Holly stood, which was not allowed. ‘Excuse me! Excuse me! Anyone else think this woman is FUCKED IN THE HEAD?’
The prisoner, the lawyer and the alcohol counsellor walked into a bar. No, they didn’t. They stared at Holly, so out of place here with her symmetrical face and use of capitals.
Everyone froze, unsure how to respond.
Except Mary. ‘Sit down, Holly. Listen, if I have to breach you, Liam, you’ll get a chance to argue your case with the board, as will I. But it’s not what I want. I want you to be law-abiding and happy.’ It was half true.
Holly sat down eventually but tried to make it look like her decision.
They were all raging. Must be awful, being told what to do by an idiot social worker.
‘But why are you talking about children?’ Derek said. ‘Why would your colleagues have to get involved if there is a child? Liam’s not a paedophile!’

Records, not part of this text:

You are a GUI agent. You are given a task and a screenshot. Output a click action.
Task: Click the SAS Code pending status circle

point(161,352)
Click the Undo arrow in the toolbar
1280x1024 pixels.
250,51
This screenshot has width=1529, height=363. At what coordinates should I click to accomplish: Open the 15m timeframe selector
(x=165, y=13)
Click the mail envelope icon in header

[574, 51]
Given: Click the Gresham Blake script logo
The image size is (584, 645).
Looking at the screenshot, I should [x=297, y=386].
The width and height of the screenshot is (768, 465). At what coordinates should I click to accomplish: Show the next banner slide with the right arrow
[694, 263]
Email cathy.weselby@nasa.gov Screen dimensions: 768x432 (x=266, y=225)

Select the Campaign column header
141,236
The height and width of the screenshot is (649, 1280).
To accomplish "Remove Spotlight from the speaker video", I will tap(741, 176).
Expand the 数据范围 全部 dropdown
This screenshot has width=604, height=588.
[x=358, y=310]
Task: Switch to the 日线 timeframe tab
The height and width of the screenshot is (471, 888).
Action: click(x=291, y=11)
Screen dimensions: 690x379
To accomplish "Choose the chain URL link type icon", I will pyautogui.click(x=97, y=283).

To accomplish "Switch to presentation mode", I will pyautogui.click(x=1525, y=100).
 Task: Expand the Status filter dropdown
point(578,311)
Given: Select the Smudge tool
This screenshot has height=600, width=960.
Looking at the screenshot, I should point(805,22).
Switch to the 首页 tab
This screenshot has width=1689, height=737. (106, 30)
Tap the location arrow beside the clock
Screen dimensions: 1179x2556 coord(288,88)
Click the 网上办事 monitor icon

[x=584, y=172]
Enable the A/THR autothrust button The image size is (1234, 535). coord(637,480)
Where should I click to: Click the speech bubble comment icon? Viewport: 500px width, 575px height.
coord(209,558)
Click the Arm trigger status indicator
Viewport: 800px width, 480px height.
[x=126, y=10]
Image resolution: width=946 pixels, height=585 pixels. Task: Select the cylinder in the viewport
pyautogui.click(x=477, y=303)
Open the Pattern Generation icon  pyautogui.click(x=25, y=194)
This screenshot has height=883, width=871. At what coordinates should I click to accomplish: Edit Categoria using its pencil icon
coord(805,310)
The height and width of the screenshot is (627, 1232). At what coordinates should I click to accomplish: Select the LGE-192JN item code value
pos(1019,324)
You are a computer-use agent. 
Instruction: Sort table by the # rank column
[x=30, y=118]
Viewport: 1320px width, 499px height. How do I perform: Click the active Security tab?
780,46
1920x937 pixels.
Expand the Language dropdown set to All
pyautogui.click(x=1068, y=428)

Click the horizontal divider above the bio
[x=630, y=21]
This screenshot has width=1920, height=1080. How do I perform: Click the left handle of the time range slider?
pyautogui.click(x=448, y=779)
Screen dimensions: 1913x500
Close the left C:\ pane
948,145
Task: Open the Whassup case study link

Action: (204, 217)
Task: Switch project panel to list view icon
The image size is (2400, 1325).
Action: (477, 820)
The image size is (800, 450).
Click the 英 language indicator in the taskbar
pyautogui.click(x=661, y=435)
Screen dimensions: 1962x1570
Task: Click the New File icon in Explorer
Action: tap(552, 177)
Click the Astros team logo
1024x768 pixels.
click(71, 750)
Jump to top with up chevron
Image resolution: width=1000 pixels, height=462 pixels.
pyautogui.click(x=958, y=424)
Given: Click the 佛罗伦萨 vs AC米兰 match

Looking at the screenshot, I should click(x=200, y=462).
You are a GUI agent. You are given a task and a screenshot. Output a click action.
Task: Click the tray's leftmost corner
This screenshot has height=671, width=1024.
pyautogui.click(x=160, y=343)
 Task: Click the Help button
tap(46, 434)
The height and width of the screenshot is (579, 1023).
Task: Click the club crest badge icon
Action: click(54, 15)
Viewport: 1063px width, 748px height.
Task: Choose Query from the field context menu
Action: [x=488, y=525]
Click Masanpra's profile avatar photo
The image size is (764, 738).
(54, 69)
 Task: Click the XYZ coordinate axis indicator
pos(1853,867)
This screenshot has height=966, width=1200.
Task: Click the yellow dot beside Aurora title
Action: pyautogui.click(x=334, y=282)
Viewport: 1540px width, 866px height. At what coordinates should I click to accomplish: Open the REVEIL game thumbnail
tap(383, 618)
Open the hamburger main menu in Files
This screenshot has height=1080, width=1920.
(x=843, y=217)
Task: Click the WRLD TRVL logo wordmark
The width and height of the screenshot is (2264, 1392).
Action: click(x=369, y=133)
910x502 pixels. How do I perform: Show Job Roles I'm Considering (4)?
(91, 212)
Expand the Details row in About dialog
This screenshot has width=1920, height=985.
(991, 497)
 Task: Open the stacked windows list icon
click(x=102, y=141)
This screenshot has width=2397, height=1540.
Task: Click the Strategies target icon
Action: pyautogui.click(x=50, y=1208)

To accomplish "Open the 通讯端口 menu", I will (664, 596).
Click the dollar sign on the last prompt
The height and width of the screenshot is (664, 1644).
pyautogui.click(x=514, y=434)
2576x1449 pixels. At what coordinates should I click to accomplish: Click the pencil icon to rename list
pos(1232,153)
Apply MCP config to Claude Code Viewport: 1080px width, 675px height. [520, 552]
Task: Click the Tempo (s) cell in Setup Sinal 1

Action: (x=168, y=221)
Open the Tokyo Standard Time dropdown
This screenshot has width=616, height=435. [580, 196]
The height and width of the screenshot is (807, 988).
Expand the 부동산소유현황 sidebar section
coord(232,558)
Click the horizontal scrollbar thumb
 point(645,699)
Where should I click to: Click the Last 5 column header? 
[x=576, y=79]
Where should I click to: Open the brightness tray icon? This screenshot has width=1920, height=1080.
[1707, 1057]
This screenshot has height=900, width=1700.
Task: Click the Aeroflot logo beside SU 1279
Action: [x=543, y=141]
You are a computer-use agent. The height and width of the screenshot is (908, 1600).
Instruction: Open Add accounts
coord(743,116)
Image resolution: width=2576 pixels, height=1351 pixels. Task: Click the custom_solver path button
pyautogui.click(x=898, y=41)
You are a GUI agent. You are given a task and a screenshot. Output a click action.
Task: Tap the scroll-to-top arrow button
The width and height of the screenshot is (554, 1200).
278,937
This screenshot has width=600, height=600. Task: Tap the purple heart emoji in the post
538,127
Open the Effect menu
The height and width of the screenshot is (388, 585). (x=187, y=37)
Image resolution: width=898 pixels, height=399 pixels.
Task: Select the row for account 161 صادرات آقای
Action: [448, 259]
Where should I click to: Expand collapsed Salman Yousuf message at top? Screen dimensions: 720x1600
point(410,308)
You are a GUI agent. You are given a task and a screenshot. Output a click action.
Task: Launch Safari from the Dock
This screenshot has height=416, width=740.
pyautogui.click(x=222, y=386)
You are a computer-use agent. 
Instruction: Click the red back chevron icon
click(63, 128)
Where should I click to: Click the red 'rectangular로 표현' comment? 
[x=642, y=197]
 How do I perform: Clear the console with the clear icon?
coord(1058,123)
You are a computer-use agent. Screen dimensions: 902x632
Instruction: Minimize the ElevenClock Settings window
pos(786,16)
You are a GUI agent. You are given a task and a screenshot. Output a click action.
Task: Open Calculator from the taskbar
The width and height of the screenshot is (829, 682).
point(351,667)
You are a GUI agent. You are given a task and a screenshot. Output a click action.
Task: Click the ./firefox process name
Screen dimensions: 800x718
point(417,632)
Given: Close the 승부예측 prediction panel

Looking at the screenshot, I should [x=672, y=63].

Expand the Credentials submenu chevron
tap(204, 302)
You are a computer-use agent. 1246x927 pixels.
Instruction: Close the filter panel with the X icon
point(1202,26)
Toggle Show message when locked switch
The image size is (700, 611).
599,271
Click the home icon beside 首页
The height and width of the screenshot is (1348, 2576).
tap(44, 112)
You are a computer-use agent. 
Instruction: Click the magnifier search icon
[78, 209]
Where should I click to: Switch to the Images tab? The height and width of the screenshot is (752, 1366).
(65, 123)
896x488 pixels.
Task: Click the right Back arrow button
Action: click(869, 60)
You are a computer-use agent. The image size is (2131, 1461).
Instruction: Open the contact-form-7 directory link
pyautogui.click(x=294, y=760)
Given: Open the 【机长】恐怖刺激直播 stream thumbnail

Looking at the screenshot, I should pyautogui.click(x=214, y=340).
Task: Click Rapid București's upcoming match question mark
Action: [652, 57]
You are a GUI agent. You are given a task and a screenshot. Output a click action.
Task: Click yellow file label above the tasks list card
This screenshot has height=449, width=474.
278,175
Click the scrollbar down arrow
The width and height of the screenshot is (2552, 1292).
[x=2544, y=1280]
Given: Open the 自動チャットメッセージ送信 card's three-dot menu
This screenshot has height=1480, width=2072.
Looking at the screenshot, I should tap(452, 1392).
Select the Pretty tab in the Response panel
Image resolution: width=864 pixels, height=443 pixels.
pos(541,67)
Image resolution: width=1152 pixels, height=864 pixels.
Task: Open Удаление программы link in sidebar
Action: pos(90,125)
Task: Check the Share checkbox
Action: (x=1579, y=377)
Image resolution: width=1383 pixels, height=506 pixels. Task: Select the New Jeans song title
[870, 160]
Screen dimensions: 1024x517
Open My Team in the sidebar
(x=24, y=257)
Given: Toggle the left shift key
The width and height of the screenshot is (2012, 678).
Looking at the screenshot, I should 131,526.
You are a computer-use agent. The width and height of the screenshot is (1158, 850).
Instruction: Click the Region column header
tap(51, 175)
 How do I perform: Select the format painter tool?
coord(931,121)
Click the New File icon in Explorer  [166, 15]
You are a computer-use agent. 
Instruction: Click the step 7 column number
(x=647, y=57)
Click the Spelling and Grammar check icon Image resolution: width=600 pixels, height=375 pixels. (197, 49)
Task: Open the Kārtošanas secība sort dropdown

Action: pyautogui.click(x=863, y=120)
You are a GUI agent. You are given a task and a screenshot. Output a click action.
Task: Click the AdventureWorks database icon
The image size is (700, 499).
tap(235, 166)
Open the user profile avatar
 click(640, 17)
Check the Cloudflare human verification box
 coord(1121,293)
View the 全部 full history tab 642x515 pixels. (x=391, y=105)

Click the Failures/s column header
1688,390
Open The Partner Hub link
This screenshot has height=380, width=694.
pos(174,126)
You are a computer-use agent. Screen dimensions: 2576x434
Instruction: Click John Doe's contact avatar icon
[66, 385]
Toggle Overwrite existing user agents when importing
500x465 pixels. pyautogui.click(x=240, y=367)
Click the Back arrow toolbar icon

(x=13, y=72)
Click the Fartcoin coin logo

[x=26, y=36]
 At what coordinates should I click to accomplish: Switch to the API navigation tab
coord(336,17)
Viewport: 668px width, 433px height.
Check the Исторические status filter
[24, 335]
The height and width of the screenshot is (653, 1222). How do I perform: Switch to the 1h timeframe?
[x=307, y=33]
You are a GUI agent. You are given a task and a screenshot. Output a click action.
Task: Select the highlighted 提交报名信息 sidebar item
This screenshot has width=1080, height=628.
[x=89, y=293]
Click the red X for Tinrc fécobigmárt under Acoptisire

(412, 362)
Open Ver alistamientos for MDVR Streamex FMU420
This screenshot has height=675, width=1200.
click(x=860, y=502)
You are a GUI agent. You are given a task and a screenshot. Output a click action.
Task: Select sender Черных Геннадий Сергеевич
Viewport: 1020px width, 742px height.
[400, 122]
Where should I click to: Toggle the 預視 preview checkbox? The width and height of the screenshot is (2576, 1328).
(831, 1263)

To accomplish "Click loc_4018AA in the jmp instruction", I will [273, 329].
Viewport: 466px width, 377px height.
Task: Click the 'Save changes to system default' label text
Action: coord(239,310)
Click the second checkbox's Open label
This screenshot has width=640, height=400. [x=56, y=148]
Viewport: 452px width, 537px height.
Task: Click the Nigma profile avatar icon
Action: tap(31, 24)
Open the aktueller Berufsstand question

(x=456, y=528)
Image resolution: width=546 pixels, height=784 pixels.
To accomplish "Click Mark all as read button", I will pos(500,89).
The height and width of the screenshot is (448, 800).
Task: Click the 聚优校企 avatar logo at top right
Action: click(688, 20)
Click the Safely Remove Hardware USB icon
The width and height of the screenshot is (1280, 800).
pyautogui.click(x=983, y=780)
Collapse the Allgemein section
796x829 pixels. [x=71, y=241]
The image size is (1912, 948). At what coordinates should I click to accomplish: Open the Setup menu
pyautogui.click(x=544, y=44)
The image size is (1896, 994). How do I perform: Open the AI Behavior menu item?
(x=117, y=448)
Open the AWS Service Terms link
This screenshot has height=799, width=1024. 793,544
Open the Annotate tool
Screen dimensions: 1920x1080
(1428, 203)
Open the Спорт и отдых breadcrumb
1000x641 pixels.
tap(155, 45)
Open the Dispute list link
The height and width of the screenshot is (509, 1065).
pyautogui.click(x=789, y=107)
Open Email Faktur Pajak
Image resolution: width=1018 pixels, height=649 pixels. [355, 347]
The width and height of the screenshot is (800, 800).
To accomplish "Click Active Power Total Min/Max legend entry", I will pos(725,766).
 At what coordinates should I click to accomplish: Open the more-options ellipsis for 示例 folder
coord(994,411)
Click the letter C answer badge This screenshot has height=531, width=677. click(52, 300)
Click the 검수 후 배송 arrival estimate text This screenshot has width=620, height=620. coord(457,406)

Mary was bored with the constant nit-pickery and conflict. Every day she had to make up scenarios and make up protective restrictions and then make up answers like this: ‘Mr McLaverty, if you met someone online, say, then had a date or two, introduced him or her to your kids, and you all really have a nice time, you think this is gonna go somewhere, and it does, and you start falling in love with him or her as much as the children are. Then you find out the new love of your life killed his or her spouse. I wouldn’t like that. Social workers wouldn’t like that. They’d want you to have all the information you need to ensure the safety of your children. Shall we move on?’ She hoped no-one could see the sweat dripping down her chest.
Holly and the lawyer had all crossed their arms but not as tightly as Derek.
Liam was the only one still maintaining composure. ‘If happiness seems imminent, you’ll be the first to know.’
It’d be quite easy to pounce across the table and stab him in the eye.
And breathe.
‘Okay.’ Mary exhaled. ‘So as long as I’ve checked out and approved the Shawlands flat, you’ll be released on life licence this Friday, so I’ll see you at twelve noon, Friday, Kenneth House, 10 Grange Road.’
Derek had turned to page one of his hefty PR itinerary. ‘But Liam’s doing an interview.’
Mary opened the document. The 2.00 p.m. radio programme was the first of about ten events happening every day over the next month. She closed the itinerary and the meeting.
‘Ask for me at reception.’
When she got home, Mary gifted Roddie a Skype-gasm. He was obviously behaving himself – all she needed to do was show him her boobs, the only part of her body that had improved in recent months.
It was only 9.00 p.m. when Mary settled into bed with her laptop and a book. She Googled the novel’s title – Cuck – and was surprised to discover a world of porn hitherto outwith her radar, an author pic of Liam Macdowall in the mix. She raced to the kitchen for some mega-fresh AAA batteries.
This might well have been the day, the hour, the minute, the moment, that she made the decision that ruined her life. She opened the book at ‘Letter Nineteen’, which she had read several times already, switched on her bunny, and set the consequences in motion, chanting out loud as she reread: I must not think about that, I must not think about that.